L'État espagnol avait sanctionné cette proclamation par la destitution du gouvernement de Carles Puigdemont et la dissolution du parlement catalan. L'autonomie de la Catalogne avait été suspendue et la région ne l'a retrouvée que le 2 juin dernier, quand le gouvernement de Quim Torra a pris ses fonctions.
Depuis, M. Torra s'est gardé de violer la loi, même s'il multiplie les discours incendiaires.
Ses alliés au gouvernement, ERC (Gauche républicaine catalane), voudraient, eux, calmer le jeu et éviter de nouveaux problèmes avec la justice, misant sur le temps pour élargir la base des électeurs indépendantistes.

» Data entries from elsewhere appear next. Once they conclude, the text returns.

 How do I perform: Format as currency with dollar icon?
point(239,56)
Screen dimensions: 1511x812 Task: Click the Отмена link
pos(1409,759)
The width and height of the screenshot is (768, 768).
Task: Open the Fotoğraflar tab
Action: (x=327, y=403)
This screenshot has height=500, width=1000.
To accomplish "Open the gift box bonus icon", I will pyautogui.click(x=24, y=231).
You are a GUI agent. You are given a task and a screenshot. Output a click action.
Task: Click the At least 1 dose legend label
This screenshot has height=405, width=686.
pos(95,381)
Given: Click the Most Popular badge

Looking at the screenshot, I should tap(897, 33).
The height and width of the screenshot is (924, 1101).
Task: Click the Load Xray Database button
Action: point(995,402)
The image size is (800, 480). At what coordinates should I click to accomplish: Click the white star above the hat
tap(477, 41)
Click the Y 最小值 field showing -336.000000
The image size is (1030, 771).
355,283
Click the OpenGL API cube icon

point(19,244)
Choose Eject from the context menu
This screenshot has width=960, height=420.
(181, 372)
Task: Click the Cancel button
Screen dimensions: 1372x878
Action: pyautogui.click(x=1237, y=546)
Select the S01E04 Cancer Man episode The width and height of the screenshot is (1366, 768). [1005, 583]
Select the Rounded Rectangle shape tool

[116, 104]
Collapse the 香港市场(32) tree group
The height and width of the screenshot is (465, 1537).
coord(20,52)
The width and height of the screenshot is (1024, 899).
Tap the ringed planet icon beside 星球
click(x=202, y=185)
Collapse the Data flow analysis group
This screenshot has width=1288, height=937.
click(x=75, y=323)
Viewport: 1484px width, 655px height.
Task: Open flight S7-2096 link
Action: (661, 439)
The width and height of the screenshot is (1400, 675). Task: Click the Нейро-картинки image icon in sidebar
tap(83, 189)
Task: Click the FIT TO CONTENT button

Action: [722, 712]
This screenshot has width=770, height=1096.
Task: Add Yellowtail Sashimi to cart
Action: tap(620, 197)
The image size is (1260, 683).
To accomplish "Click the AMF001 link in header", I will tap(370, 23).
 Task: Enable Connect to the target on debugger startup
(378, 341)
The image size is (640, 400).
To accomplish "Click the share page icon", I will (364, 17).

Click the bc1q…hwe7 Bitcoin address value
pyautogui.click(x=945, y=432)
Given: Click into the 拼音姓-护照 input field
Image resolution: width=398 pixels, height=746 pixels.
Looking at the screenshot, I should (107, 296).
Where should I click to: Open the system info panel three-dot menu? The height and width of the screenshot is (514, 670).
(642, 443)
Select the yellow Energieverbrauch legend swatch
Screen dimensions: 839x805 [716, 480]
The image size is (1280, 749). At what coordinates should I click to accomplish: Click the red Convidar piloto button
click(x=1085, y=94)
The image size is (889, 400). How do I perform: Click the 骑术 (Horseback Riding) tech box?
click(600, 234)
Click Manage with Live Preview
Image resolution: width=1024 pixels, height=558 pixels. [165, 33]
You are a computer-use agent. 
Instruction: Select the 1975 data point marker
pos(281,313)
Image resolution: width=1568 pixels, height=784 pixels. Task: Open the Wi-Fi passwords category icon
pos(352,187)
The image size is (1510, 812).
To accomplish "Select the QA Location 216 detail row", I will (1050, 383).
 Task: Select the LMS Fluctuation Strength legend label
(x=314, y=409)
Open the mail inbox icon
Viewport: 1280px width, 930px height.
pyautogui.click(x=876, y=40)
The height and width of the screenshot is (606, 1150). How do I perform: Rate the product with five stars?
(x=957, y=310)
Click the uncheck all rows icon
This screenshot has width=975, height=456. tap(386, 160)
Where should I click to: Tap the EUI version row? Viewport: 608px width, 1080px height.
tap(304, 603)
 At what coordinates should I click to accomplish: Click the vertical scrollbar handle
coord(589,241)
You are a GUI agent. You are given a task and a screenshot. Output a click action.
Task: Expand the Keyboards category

Crise au sein de l'indépendantisme
ERC, dont le chef Oriol Junqueras est emprisonné à Lledoners, s'est allié à l'opposition anti-indépendantiste pour empêcher Carles Puigdemont et trois autres élus de violer une décision judiciaire qui suspend leur mandat de député.
Les quatre députés refusant de céder leur siège à des remplaçants, les indépendantistes ont vu leurs voix réduites de 70 à 65 (sur 135) et perdu la majorité à la chambre régionale qu'ils avaient acquise en 2015.
Désormais en minorité, le gouvernement Torra escompte tenir au moins jusqu'à la sentence dans le procès de 18 dirigeants indépendantistes poursuivis pour leur rôle dans la tentative de sécession, qui devrait s'ouvrir en janvier.
M. Puigdemont, installé à Waterloo dans la banlieue de Bruxelles, n'en sera pas, l'Espagne ne jugeant pas d’accusés en leur absence.
Oriol Junqueras et huit autres dirigeants indépendantistes accusés de rébellion risquent jusqu'à 25 ans de prison et un verdict sévère pourrait remobiliser les séparatistes et leur faire gagner des voix lors de possibles élections anticipées.